On the establishment side, we have folks like Treasury Secretary Janet Yellen. Even though she claims to have “focused on financial stability” throughout her career, she believes it was productive to enact “new macroprudential policies focused on mitigating systemic risk” in the wake of the 2008 financial crisis.
She argues that these regulations have “strengthened the financial system,” but she offers no direct evidence. (Yes, many banks have higher capital now versus 2007, but that could have been achieved without passing any new laws, much less the 2010 Dodd-Frank Act.) And if those new regulations worked so well, it stands to reason Yellen should not have had to bail out uninsured depositors in three banks that failed in 2023. If that bailout was necessary to save the world from financial catastrophe, those regulations could not have work as advertised.
Yellen also believes in Dodd-Frank’s Financial Stability Oversight Council.
For those lucky enough to be unaware, the FSOC is the multi-regulator council that is supposed to reduce future government bailouts by, among other things, identifying threats to financial stability. As hard as it is to believe, Congress decided that even though the United States already had more than 10 financial regulators who failed to even see a financial crisis coming, a good solution was to give those regulators even more responsibility.
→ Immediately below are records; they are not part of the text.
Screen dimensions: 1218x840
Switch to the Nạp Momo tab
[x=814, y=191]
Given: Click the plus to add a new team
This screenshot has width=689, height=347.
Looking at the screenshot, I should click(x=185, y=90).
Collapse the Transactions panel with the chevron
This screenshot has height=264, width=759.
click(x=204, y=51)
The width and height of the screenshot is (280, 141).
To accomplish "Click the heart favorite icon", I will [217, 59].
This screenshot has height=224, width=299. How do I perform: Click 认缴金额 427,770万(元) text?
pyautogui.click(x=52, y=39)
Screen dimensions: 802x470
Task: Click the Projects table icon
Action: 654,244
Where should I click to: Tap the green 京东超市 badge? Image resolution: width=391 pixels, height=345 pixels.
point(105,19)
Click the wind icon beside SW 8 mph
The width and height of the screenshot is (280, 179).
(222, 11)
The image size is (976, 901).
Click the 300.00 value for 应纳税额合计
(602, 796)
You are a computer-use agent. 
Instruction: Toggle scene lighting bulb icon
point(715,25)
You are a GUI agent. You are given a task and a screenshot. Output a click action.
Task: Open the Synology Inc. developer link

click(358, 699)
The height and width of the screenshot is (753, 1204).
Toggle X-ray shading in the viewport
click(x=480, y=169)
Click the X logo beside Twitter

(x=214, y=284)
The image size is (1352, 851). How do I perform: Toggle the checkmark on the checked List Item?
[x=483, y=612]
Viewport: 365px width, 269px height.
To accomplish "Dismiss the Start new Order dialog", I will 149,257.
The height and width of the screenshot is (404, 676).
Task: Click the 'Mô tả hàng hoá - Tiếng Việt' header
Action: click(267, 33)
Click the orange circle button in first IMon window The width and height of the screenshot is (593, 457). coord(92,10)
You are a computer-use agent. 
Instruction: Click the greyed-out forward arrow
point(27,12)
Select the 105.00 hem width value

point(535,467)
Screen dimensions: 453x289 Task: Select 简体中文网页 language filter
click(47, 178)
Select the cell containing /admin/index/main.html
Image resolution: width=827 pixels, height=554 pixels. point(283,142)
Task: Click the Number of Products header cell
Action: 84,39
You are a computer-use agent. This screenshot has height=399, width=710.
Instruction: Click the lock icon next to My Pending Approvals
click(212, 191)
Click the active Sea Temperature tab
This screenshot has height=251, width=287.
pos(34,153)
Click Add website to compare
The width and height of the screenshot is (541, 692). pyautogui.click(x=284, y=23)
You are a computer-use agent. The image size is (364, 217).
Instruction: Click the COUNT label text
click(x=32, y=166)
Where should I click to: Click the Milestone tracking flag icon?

Yellen recently argued that the FSOC was necessary to give regulators “a more holistic view of and approach to risks.” Again, the idea that nobody was regulating systemic risk prior to the creation of FSOC, in a holistic way or any other way, is undeniably false.
Regardless, here’s the kind of riveting risk analysis the FSOC produces. It’s 2019 annual report stated that “Firms with high levels of debt may be vulnerable to unexpected financial or economic events that may negatively affect their repayment and refinancing capacity.” Who knew?
And in 2022, with Yellen as Treasury Secretary, the FSOC warned that the commercial real estate market “faces a more uncertain outlook given elevated inflation, rising interest rates, a slowing economy, and the potential for structural changes in behaviors due to the COVID-19 pandemic.”
If it really is too much to expect the folks at the Fed and the FDIC to know about this uncertain outlook, Congress has all the evidence it needs to restructure the regulatory framework.
I’m much more aligned with my colleague, Mark Calabria, former director of the Federal Housing Finance Agency and former FSOC member. In his retrospective 2023 book, Calabria wrote “This may be the FSOC’s real strength, pointing out problems in our financial system for which none of its members bear any authority or responsibility.”